If anyone wants to experience what I have to endure on a daily basis as a hermaphrodite, they should try using the opposite gender’s public toilet for three months in a row and see what happens. I, for instance, don’t like using men’s toilets – they’re not really my thing; women’s toilets aren’t either, but at least I’ve been accustomed to using them since a young age. At train stations or motorway service stations, it’s a real ordeal. I get comments like: “The men’s is next door!” or “Are you in the right place?”. When I say I’ve come to the correct toilet, people usually check out my bust – then they’re suddenly fine. Now I’ve got one of those Euro WC keys that lets me use toilets for disabled people, which are of course gender neutral.

Things are just as complicated when shopping, such as when the name on the credit card doesn’t match the face, or at a church service, where women and men are supposed to take turns in reading a psalm – at which point I just pop out for a moment. I can keep the examples coming, but in essence this stubborn attitude to binary sex or gender in people’s minds never lets up and is something I face each and every day. I wake up with it in the morning, and go to bed with it at night. The problem will not be solved until people start thinking in terms of is it a man or a woman, or is this a gender-diverse person?

If we were to reach this stage, nobody would even think about altering healthy children: there would be no more operations, and no more hormone treatments. After all, when a girl is born she isn’t just simply turned into a boy – there would be uproar, and rightly so. And the same shouldn’t be done to us intersex people either. But it is. And it happened to me.
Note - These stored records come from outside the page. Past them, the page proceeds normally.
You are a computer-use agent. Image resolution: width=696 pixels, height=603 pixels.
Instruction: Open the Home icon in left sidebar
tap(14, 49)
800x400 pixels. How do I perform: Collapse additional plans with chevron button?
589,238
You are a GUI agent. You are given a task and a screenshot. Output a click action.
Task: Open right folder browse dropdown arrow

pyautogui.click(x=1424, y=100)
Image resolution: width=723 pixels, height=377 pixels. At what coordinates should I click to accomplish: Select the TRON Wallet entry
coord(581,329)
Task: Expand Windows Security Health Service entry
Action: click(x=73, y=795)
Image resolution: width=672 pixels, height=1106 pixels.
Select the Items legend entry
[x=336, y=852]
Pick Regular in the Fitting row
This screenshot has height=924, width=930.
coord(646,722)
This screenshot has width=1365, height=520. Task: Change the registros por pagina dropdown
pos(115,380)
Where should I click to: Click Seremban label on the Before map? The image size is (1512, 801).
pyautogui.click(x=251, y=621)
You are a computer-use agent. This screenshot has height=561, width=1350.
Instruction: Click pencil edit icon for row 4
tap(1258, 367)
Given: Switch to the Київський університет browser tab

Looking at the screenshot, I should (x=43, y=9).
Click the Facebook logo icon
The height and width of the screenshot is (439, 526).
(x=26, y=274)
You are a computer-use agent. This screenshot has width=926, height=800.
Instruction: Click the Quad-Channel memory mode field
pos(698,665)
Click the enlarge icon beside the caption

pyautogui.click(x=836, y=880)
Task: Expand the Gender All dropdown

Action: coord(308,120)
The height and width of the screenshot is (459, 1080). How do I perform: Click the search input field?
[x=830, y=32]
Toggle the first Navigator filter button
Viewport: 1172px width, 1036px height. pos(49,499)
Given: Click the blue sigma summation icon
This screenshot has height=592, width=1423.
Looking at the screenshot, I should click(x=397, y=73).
I was 17 when I was prescribed oestrogen because I hadn’t started puberty. I took it like a good person should as I thought I’d become a female if I did. But it didn’t work, even though the doctor said it would.

When I was in my mid-20s I started to feel that something wasn’t right. And then at the age of 33 I realised that much still needed to be done: I found a self-help group and in doing so also found an identity. Instead of oestrogen, I took testosterone as this also matches my XY chromosomes. Only then did I actually start puberty. I became an adult at the age of 45. Prior to this, I had spent 30 years trying to live in this adult world even though I was actually still a child or adolescent. While I’m not sitting here bemoaning what’s happened, I realise that things could have gone differently. And the same goes for many other people. Indeed, there are people who, following an intersex diagnosis and subsequent genital surgery, suffer painful erections as the scar stretches. And there are others whose nerves have been severed in these types of genital ops, so they feel excitement but cannot experience satisfaction. If these are not human rights violations, I don’t know what are.

I am an activist because I want to spare others from all this and I want to bring about a positive change in society. Our voices are now being heard, but more support and backing would be extremely helpful as there’s so much to do. Besides all the medical arrogance, there is also the everyday parental conceit of “I don’t want to lose my little girl.” It was completely different in the case of my parents. While they were a bit uptight about a lot of things and always mindful of what others thought, they were absolutely fine with the fact that I’m a hermaphrodite. My father has since passed away, but my mother calls me by my new first name and uses the pronoun ‘it’ – just as I would like others to do.